■ WHAT THE EXERCISE ASKS
The range starts at the line containing "Indonesia (43, 1086)" and ends at the last line of the records below. Reproduce those lines exactly.

━━━━━ SUPPLIED RECORDS ━━━━━

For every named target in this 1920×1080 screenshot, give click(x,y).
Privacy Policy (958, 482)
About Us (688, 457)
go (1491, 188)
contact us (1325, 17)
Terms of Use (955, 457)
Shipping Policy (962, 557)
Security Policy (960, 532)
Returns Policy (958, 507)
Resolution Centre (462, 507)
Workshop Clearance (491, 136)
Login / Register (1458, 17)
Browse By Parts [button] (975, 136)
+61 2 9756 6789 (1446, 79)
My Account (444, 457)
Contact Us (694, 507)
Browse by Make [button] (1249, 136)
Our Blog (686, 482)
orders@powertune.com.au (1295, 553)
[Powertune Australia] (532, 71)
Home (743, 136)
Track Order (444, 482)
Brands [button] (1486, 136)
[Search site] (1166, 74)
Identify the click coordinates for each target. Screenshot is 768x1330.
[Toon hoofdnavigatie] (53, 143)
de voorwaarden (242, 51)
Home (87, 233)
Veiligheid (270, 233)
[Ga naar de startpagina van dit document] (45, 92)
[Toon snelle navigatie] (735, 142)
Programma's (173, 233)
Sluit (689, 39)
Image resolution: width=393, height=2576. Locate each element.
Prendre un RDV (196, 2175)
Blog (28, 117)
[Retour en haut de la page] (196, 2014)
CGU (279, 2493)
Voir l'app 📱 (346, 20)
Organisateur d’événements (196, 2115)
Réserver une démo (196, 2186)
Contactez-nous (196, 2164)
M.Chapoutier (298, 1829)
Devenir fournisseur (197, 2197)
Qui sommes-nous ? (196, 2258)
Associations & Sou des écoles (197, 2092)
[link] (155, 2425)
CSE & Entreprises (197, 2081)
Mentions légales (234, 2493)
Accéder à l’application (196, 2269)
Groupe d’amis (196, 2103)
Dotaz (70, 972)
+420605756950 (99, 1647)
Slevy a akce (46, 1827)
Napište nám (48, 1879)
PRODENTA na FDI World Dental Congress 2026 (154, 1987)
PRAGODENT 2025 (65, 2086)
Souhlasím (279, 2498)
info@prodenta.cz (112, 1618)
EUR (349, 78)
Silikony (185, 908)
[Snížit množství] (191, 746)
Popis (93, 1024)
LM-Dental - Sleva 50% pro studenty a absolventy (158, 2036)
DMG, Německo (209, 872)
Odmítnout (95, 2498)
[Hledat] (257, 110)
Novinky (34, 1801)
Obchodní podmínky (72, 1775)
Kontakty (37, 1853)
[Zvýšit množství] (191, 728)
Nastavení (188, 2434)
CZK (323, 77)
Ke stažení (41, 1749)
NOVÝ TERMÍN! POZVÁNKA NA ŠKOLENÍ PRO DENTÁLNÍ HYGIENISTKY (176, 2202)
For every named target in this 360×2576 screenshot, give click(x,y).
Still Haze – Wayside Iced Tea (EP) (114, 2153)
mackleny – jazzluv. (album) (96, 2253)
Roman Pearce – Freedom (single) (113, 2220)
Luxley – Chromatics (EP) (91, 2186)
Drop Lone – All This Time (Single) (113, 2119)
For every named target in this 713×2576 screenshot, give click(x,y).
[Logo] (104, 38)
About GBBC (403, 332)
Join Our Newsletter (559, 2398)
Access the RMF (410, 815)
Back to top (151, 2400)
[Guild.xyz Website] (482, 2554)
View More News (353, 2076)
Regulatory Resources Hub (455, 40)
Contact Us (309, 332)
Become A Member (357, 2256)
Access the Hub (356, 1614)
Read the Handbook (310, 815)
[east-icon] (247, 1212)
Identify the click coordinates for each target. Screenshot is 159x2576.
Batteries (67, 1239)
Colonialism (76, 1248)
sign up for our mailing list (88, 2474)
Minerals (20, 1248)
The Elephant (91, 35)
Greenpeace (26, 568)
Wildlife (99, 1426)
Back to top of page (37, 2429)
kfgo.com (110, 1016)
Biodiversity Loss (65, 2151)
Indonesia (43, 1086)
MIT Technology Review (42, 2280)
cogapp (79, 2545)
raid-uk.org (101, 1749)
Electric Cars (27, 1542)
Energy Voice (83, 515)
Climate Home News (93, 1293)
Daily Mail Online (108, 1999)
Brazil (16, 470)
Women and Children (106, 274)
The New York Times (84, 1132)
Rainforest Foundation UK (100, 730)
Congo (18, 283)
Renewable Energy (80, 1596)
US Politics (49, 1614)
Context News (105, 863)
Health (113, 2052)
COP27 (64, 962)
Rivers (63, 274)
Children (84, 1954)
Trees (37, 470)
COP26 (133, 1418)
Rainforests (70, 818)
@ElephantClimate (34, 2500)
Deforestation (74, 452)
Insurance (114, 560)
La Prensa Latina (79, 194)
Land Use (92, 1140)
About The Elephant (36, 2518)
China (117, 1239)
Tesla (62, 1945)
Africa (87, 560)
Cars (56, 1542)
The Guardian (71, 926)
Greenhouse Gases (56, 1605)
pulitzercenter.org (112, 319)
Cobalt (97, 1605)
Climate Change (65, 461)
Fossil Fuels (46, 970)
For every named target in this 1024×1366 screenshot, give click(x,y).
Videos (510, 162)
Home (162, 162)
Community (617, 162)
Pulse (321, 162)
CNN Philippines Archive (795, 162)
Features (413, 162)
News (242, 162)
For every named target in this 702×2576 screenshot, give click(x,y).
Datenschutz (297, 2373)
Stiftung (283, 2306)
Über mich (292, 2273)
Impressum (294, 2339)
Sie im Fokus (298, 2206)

━━━━━

■ COMPLETED TASK
Indonesia (43, 1086)
MIT Technology Review (42, 2280)
cogapp (79, 2545)
raid-uk.org (101, 1749)
Electric Cars (27, 1542)
Energy Voice (83, 515)
Climate Home News (93, 1293)
Daily Mail Online (108, 1999)
Brazil (16, 470)
Women and Children (106, 274)
The New York Times (84, 1132)
Rainforest Foundation UK (100, 730)
Congo (18, 283)
Renewable Energy (80, 1596)
US Politics (49, 1614)
Context News (105, 863)
Health (113, 2052)
COP27 (64, 962)
Rivers (63, 274)
Children (84, 1954)
Trees (37, 470)
COP26 (133, 1418)
Rainforests (70, 818)
@ElephantClimate (34, 2500)
Deforestation (74, 452)
Insurance (114, 560)
La Prensa Latina (79, 194)
Land Use (92, 1140)
About The Elephant (36, 2518)
China (117, 1239)
Tesla (62, 1945)
Africa (87, 560)
Cars (56, 1542)
The Guardian (71, 926)
Greenhouse Gases (56, 1605)
pulitzercenter.org (112, 319)
Cobalt (97, 1605)
Climate Change (65, 461)
Fossil Fuels (46, 970)
For every named target in this 1024×1366 screenshot, give click(x,y).
Videos (510, 162)
Home (162, 162)
Community (617, 162)
Pulse (321, 162)
CNN Philippines Archive (795, 162)
Features (413, 162)
News (242, 162)
For every named target in this 702×2576 screenshot, give click(x,y).
Datenschutz (297, 2373)
Stiftung (283, 2306)
Über mich (292, 2273)
Impressum (294, 2339)
Sie im Fokus (298, 2206)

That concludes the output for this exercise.